-- START OF Material provided --

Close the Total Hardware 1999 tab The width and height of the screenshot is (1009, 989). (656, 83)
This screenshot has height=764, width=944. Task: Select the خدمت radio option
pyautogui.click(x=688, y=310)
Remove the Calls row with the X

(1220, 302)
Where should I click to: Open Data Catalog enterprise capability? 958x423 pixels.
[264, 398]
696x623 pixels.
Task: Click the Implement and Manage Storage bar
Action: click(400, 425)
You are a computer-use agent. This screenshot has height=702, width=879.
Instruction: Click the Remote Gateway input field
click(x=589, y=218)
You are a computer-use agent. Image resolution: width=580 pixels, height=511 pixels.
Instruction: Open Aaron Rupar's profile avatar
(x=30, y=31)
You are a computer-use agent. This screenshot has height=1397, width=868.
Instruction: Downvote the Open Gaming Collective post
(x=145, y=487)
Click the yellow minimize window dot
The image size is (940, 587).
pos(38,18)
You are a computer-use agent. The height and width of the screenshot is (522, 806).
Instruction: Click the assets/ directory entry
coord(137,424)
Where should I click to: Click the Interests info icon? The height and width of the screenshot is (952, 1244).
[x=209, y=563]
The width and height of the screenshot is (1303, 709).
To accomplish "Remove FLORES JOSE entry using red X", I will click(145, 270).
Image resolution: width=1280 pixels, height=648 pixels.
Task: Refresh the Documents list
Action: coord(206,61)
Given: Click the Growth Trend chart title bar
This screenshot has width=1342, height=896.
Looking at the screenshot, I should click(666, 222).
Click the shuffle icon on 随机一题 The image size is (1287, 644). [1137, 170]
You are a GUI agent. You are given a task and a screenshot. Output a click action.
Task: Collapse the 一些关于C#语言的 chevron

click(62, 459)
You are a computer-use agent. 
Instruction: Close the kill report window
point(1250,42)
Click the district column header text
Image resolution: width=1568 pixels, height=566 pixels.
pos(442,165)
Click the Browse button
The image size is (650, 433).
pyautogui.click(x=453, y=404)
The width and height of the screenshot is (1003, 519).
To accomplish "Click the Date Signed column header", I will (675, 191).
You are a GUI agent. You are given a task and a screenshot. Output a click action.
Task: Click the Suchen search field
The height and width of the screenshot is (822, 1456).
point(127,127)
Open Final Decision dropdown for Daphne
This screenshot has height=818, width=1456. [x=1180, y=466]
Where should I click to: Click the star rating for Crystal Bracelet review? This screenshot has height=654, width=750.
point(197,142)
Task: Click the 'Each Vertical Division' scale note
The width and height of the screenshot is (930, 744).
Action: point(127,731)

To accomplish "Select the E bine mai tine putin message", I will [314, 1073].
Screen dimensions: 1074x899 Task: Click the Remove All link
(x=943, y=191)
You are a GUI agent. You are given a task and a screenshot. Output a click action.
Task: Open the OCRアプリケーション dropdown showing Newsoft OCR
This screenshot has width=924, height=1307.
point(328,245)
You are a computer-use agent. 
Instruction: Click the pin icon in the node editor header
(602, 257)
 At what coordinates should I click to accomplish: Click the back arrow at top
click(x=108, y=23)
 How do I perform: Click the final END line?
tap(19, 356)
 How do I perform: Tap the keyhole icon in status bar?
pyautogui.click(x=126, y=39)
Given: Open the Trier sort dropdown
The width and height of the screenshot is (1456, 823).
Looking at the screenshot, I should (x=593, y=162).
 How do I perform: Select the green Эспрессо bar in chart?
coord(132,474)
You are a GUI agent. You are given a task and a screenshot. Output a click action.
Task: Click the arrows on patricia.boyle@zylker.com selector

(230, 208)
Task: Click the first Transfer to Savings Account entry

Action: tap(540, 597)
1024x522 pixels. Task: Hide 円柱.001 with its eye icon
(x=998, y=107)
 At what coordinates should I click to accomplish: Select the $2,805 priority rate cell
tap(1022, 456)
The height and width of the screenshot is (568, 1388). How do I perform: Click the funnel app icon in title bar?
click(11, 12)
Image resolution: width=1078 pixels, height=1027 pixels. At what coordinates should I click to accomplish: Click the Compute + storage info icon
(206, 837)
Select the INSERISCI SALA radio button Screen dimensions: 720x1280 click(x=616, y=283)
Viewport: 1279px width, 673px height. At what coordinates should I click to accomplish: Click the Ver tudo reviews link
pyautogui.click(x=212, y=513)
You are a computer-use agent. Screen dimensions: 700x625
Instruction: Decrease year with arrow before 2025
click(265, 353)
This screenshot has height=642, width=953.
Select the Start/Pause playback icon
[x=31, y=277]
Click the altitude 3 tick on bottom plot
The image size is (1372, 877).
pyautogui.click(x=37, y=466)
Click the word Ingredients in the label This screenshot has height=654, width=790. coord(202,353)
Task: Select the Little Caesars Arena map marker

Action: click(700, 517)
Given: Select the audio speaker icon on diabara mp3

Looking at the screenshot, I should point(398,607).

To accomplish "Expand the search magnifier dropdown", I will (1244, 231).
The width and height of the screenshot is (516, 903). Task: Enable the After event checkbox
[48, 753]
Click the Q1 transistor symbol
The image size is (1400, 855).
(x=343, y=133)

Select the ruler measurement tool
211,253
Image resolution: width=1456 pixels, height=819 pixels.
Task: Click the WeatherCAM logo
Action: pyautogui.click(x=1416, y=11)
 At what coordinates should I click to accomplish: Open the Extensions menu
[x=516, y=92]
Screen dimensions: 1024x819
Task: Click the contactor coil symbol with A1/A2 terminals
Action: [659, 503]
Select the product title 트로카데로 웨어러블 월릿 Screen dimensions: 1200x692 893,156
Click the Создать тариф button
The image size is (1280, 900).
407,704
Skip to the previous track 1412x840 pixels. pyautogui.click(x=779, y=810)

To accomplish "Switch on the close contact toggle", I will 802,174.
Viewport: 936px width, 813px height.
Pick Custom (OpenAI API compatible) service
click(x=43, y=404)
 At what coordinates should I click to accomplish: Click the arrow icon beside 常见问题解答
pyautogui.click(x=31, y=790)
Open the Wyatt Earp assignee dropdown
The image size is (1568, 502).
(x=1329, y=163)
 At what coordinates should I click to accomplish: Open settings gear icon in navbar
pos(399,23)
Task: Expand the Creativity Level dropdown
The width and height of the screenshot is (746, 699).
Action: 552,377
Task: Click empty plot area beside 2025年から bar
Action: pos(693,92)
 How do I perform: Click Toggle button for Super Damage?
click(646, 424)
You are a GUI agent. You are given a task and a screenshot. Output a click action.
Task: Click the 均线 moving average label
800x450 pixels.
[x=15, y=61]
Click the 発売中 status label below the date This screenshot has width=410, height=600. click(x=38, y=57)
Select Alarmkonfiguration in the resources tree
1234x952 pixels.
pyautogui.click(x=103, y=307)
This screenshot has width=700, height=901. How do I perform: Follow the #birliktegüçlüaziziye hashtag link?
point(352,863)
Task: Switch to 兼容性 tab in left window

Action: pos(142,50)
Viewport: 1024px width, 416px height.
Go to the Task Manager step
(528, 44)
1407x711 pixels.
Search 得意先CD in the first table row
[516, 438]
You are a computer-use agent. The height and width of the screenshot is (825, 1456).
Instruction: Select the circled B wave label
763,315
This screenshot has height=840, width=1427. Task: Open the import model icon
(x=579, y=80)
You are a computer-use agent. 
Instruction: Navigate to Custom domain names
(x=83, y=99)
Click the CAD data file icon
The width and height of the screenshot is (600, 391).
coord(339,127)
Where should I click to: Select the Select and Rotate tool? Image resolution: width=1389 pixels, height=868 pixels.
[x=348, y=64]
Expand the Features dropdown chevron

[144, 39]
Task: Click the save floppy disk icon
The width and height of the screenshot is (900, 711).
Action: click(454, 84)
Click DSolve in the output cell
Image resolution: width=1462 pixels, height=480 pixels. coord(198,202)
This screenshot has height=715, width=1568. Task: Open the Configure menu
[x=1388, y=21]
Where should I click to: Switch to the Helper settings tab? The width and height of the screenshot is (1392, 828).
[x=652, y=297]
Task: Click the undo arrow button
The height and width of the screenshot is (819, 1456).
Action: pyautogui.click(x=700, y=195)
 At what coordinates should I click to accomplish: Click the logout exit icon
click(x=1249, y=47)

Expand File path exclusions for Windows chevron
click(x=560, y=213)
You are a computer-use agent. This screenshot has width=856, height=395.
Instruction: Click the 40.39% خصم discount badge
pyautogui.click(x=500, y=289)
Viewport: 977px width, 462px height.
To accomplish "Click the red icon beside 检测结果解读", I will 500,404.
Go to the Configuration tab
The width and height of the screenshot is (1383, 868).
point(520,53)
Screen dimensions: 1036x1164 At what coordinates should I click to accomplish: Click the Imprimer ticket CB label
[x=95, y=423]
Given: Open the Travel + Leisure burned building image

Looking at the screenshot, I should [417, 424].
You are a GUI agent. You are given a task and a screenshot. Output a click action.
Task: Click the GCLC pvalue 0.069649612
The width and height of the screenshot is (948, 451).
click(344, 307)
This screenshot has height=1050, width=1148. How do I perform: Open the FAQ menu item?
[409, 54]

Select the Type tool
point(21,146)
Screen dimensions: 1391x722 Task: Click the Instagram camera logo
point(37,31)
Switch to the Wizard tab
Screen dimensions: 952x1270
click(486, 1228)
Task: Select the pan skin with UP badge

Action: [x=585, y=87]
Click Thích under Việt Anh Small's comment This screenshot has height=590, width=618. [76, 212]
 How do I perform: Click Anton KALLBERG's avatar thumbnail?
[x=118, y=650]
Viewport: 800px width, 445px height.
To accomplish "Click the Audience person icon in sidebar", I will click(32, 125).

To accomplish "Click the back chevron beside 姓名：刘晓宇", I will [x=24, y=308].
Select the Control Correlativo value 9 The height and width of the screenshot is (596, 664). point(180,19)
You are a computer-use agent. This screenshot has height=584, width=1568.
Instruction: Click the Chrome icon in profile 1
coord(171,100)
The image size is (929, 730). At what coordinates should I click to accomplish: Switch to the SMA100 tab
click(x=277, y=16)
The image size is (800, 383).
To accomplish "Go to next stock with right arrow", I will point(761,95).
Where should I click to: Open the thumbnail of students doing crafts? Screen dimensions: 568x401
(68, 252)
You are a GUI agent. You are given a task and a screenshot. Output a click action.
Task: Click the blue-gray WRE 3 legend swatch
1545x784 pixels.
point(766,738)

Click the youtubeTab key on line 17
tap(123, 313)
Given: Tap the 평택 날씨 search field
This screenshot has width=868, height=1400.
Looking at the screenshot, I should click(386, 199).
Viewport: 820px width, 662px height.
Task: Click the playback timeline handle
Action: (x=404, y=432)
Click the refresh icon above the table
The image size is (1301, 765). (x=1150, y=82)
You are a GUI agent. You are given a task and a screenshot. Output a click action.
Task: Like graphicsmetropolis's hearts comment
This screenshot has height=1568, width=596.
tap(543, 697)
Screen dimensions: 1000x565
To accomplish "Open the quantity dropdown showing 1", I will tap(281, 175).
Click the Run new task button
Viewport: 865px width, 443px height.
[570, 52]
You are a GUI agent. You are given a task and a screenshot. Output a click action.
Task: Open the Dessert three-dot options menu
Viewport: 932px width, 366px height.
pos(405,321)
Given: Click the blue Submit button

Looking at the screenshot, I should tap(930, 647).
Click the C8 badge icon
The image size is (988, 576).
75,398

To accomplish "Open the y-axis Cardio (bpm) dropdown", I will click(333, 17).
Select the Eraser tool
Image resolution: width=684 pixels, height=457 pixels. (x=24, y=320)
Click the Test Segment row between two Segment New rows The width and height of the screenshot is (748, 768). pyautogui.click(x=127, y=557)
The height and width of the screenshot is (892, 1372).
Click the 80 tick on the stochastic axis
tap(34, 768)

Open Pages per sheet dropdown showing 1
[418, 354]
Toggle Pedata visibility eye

-- END OF Material provided --

> _Exercise_
Pick out every line in the rows above that contains the word "button" and copy each of those lines.

> _Answer to the problem_
Click the Browse button
Select the INSERISCI SALA radio button Screen dimensions: 720x1280 click(x=616, y=283)
Click the Создать тариф button
 How do I perform: Click Toggle button for Super Damage?
Task: Click the undo arrow button
Click the Run new task button
Given: Click the blue Submit button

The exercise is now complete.